The past two days I have worked furiously to finish work on the “put a cookie on it” prayer shawl and cloche.
The intended recipient is undergoing treatment for cancer, and as often happens when one is undergoing medical treatment of any kind, sometimes things proceed without a hitch, and sometimes there are complications.
This past couple of weeks, my friend and and her sister have been navigating events that fall into the latter category, and I very much wanted to get both the prayer shawl and the hat done to provide a small measure of relief from the complications.
So, with the help of Coffivity (my new “at home” coffee shop resource) and Bean Traders (one of my favorite I(n) R(eal) L(ife) coffee shops), as of 4:15 this afternoon, I was able to put this project in the ta-done column — sort of.
Yesterday, working in the comfort of my outdoor office with tab of my computer open to the Coffitivity page, I finished the work of appliquéing the crochet cookies onto the “put a cookie on it” cloche:
Once the cloche was done, I finished work on the remaining cookies needed for the shawl, and this morning I started appliquéing the cookies to the shawl.
By mid-morning, I was able to pack everything up and head to a real coffee shop for a cappuccino to go with my crochet.

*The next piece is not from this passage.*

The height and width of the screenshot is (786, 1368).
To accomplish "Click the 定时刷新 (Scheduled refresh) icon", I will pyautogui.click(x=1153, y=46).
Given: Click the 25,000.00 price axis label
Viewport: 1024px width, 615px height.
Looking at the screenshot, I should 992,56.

Here is how the project appeared late this morning while I was at Bean Traders drinking said cappuccino and appliquéing crochet cookies:
and here is how it looked in the early afternoon just before I packed everything up and headed home:
Once I was home, I continued to applique as efficiently as I could, and eventually when the last cookie was secured, and the last end was woven in and trimmed, I was able to get this photo of the completed shawl:
as well as this photo of the completed “put a cookie on it” accessory ensemble:
Then in the interest of getting it there instead of getting it perfect, I hurried to the post office, stuffed it into a box, and sent it with the hope that it would arrive before the weekend.

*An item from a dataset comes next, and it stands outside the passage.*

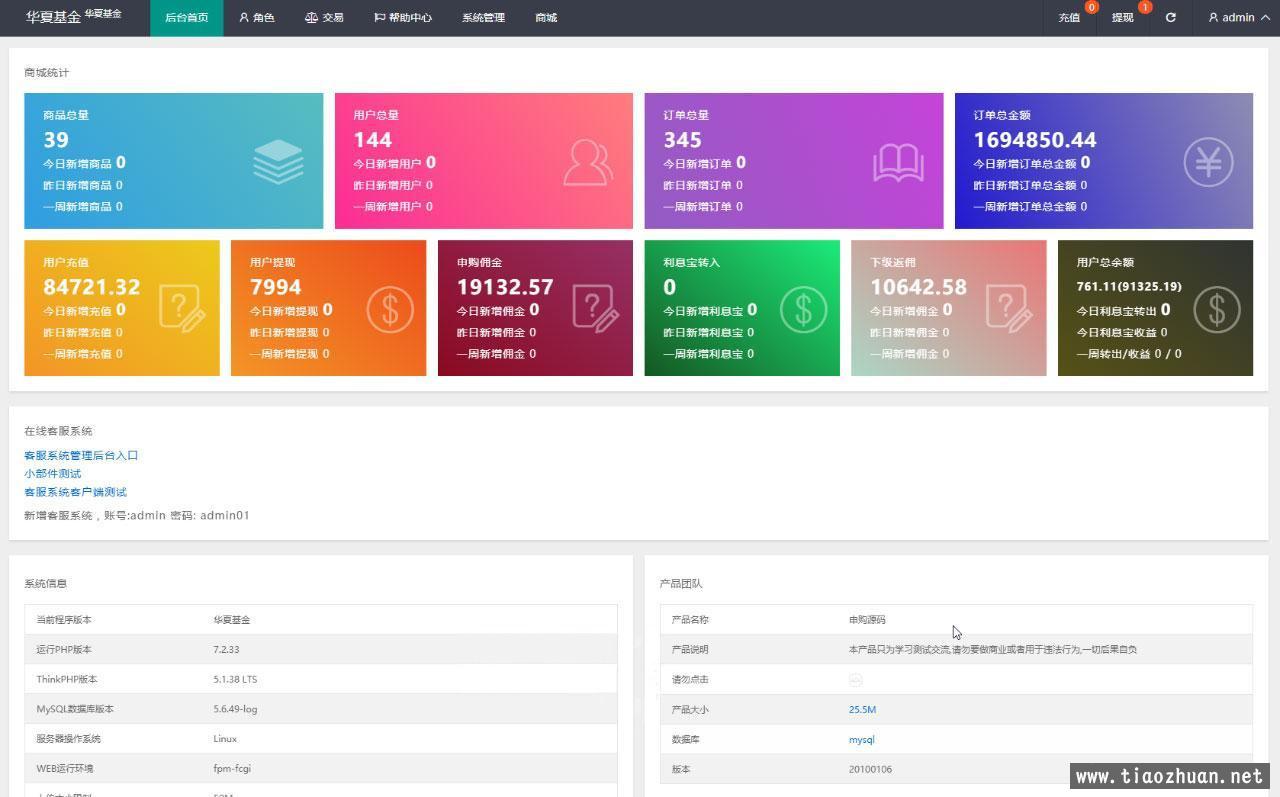1280x797 pixels.
Task: Click the 充值 notification button
Action: click(1069, 18)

There were many other things I had wanted to do.
I had wanted to complete a second coffee cup cozy so that each sister would have one, I had wanted to include a pretty card I bought years ago and found while sorting through things as a result of this past spring’s plumbing event, and I had wanted to write a note in the card telling my friend that Alex, a cashier at a nearby CVS, had remembered me from my last shopping trip when I had been looking for rootbeer barrels for my friend’s sister, and asked me how my friend’s sister was doing.
While grammar with its perfect tenses affords us the illusion of actions that can be completed, life does not offer the same sort of neatly wrapped conclusions that language does, and that is why the present always is and always will be, imperfect.